**What is expected**
Go through the entries and transcribe each one exactly, dropping the pictures.
═════ Supplied information
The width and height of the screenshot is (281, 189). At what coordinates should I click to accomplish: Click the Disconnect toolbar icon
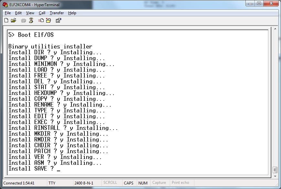31,20
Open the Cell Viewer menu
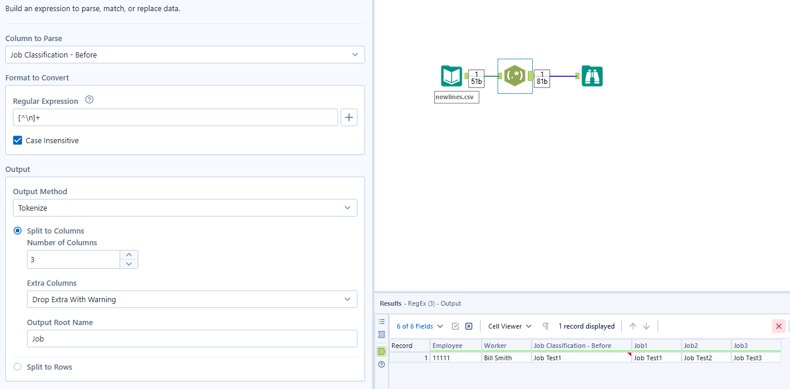The image size is (790, 389). point(510,326)
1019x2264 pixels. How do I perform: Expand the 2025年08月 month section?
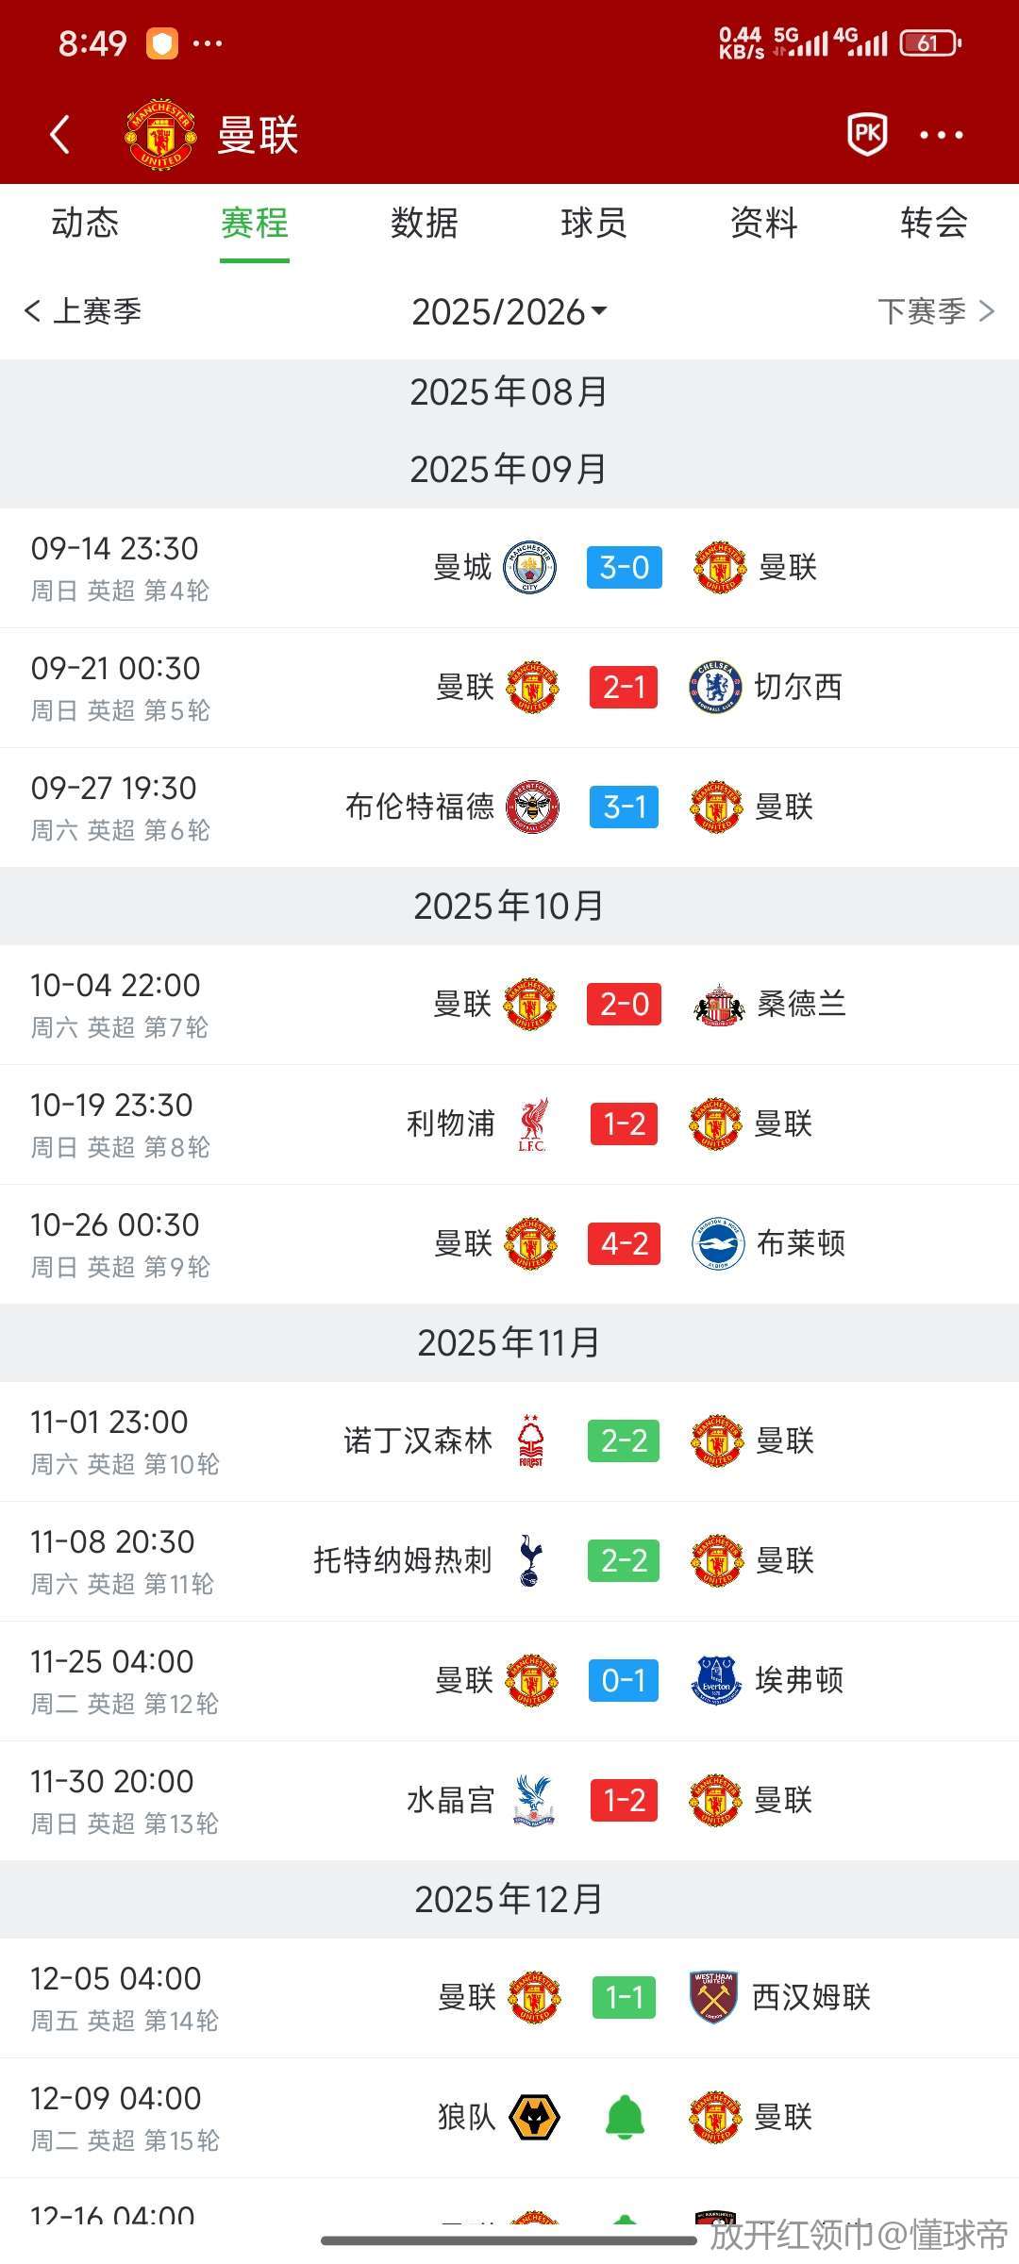(509, 391)
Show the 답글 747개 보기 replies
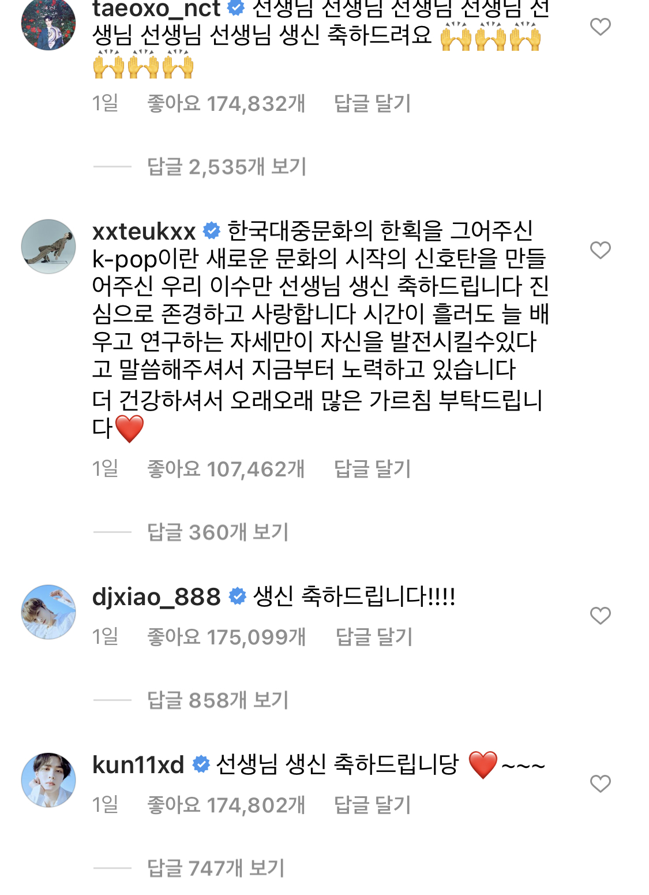 click(216, 868)
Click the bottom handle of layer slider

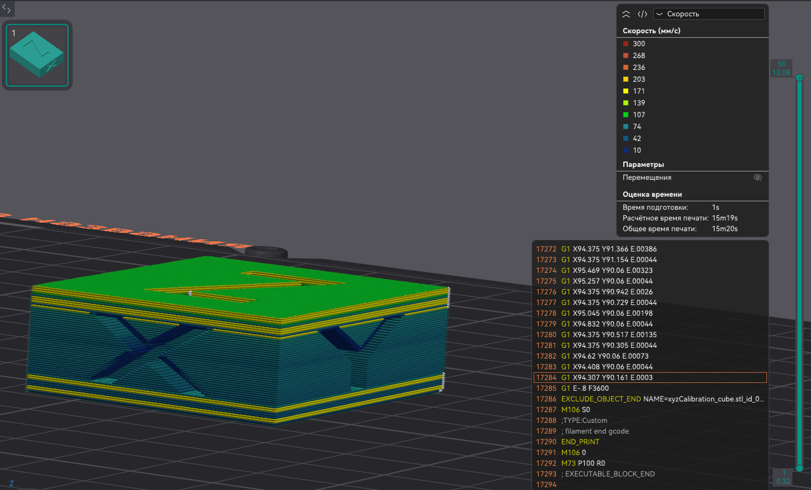click(x=799, y=468)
══════════
**Response to this task**
The width and height of the screenshot is (281, 189). At what coordinates should I click to accomplish: Click the Disconnect toolbar icon
31,20
Open the Cell Viewer menu
The image size is (790, 389). point(510,326)
1019x2264 pixels. How do I perform: Expand the 2025年08月 month section?
(509, 391)
Show the 답글 747개 보기 replies
 click(216, 868)
Click the bottom handle of layer slider

click(x=799, y=468)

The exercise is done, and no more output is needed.